# [Problem details]
Copy exactly the lines of the records below, and only those lines, beginning with the line that contains "This screenshot has width=1000, height=528." and ending with the line that contains "Toggle the Use".

[[ Data for review open ]]

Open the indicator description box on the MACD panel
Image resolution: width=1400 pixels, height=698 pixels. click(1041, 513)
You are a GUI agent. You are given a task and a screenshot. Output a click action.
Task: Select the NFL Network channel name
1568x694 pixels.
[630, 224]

[[ Data for review closed ]]
[[ Data for review open ]]

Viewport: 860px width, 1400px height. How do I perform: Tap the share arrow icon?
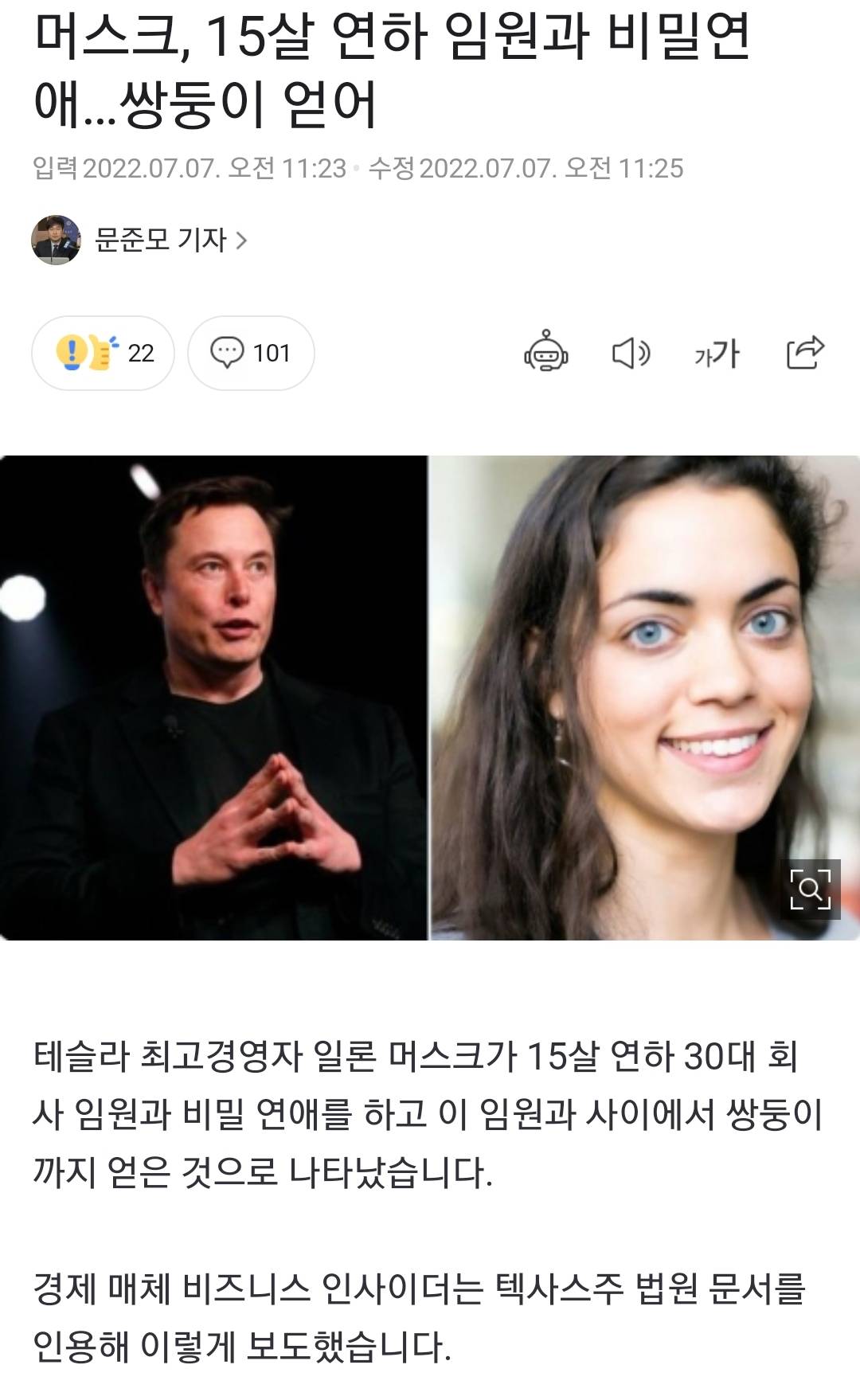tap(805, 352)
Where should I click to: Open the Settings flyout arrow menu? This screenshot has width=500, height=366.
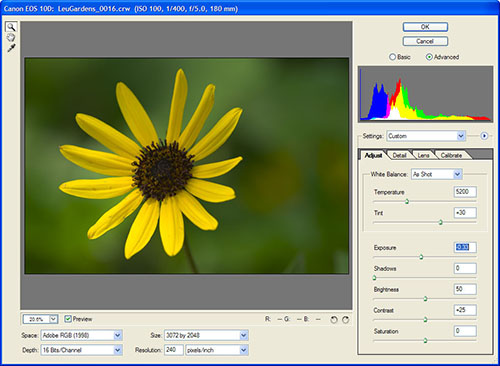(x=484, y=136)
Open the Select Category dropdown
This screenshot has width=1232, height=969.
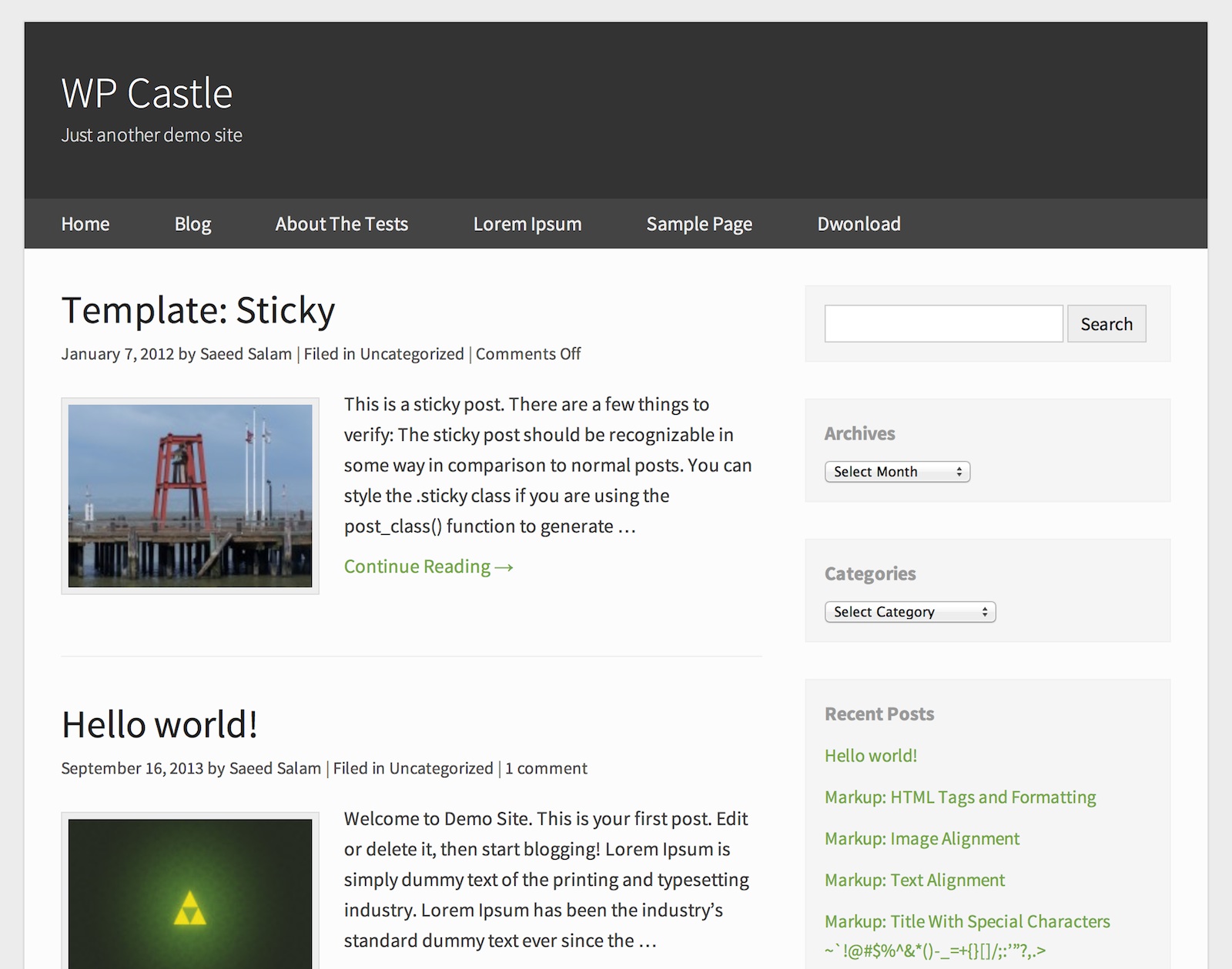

[[ Data for review closed ]]
[[ Data for review open ]]

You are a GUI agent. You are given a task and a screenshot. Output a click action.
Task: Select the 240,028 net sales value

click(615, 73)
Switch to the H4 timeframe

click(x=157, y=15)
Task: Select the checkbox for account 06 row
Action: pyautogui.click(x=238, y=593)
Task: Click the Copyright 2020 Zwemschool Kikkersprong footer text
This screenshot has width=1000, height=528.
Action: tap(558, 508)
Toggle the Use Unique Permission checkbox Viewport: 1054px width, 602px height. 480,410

[[ Data for review closed ]]

# [Answer space]
This screenshot has width=1000, height=528.
Action: tap(558, 508)
Toggle the Use Unique Permission checkbox Viewport: 1054px width, 602px height. 480,410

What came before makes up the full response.